Explain how to test your crawlers on your workstation
Edit me
Unit-tests
You may write unit-tests executed by tox to cover all the code that is
used by your crawler.
Code coverage
Source code of compiled programming language is more or less checked by the
compiler. Here we are using Python, meaning that writing bullet-proof code
is kind of tedious.
One of the interesting indicators is the coverage of your unit-tests, i.e
how much code of your library is executed when the tests are executed.
Build HTML report
tox -e stats commands writes a summary of code coverage to the console output
and generate an HTML report in the ./htmlcov directory providing full coverage details:
- executed and not executed lines
- lines excluded with the
# pragma: no cover comment.
- branches partially executed, for instance when the
else statement of a condition is never executed).

Frameworks
Here are some pointers to interesting libraries that can help you write
unit-tests efficiently:
- unit-test:
the Python core testing library.
- mock: a Python mock library, which
is now part of the Python standard library since 3.3.
- vcr-py: to record HTTP requests
made by your code, to replay them later one.
Execute crawls on your workstation
Docido SDK provides a command line utility named dcc-run that allows you
to run crawls on your workstation.
Installation
You can create a dedicated virtualenv environment for that, directly from
your crawler package:
cd /path/to/my/crawler
virtualenv .test
. .test/bin/activate
pip install .
hash -r
dcc-run --help
Configuration
The script relies on two configuration files to build the proper testing
environment:
- Global YAML configuration, describing the crawler's environment
(Index API pipeline, extra schemas to check, extra fields to add to the
Elasticsearch mapping...). There are 2 basic configurations:
settings.yml: the most simple one, without required 3rd parties. Items
pushed by your crawler are stored locally.
settings-es.yml: Describe environment where documents emitted by your
crawler are stored in Elasticsearch.
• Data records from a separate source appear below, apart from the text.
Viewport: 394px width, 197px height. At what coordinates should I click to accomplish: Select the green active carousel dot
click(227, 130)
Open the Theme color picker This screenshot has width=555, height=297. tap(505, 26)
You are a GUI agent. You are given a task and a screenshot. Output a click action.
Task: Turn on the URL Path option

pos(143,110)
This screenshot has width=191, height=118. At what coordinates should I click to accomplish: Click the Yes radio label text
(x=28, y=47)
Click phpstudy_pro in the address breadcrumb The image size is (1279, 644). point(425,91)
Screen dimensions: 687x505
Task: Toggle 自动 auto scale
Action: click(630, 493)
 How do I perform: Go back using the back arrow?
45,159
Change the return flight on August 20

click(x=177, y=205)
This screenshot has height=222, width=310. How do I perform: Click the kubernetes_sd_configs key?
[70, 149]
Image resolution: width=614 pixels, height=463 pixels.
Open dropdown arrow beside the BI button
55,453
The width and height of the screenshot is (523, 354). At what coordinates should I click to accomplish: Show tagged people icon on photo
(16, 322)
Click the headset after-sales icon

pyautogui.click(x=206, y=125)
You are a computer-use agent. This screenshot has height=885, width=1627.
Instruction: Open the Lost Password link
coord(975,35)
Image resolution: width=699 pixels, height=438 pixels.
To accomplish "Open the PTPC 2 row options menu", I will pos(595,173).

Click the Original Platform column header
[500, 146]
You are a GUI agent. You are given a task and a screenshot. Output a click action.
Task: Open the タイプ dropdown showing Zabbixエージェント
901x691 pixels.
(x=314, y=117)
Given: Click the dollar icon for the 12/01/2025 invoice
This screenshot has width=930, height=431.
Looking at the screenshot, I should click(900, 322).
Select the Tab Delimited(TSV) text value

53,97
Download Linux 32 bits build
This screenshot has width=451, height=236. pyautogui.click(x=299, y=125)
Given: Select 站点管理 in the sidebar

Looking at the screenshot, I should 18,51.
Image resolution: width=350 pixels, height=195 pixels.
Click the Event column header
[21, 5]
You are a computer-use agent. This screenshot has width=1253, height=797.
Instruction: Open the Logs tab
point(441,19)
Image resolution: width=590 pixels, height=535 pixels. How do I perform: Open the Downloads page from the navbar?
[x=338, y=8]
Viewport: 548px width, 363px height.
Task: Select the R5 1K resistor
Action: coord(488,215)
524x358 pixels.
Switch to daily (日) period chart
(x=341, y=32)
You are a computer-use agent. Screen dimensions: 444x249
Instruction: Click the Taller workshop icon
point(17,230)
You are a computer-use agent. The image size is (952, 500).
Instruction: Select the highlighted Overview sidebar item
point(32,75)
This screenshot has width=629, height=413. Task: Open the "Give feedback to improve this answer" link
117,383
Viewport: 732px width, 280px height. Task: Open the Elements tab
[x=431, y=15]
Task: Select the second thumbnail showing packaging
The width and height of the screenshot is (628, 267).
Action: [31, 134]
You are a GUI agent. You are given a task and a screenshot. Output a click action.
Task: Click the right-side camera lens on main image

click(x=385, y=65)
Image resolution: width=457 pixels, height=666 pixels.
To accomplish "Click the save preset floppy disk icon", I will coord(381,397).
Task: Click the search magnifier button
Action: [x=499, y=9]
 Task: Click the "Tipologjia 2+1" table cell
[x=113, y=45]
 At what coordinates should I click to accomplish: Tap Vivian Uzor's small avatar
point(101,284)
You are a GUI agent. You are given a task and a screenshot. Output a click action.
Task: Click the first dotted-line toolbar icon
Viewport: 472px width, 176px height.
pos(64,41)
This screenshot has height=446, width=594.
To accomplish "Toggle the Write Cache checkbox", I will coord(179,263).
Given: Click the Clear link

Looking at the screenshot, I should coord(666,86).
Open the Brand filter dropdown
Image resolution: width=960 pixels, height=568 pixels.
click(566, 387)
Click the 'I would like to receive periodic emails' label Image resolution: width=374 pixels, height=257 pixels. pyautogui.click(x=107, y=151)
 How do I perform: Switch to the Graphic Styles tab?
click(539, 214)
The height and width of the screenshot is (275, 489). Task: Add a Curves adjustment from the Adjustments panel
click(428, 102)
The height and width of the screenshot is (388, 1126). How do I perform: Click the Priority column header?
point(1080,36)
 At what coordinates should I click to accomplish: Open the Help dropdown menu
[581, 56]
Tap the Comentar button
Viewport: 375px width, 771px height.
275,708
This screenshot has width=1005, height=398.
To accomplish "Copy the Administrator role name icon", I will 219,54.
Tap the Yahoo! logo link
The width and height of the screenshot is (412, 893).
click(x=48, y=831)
This configuration is required when
your crawl needs to execute Elasticsearch queries to perform its
incremental scan.
.dcc-runs.yml describing the crawls to launch.
By default, settings.yml is used as default crawler environment.
If your crawler needs Elasticsearch, then you can specify another YAML
configuration file in .dcc-runs.yml
Once the SDK is installed and the configuration files filled, the crawl can be
run locally via the dcc-run command, executed at the crawler module root
directory.
Launch initial crawl
dcc-run -v command launches all crawls
referenced in .dcc-runs-yml.
Tip:
-v stands for verbose, and it advised as dcc-run is pretty shy on logs
All data persisted by your crawler will be stored in the .dcc-runs directory.
Incremental run
You can provide your crawler content of a previous crawl to test incremental
indexing. To do so, provide path to a previous crawl to the --incremental
option, for instance:
dcc-run -i .dcc-runs/github-full-20151125-121432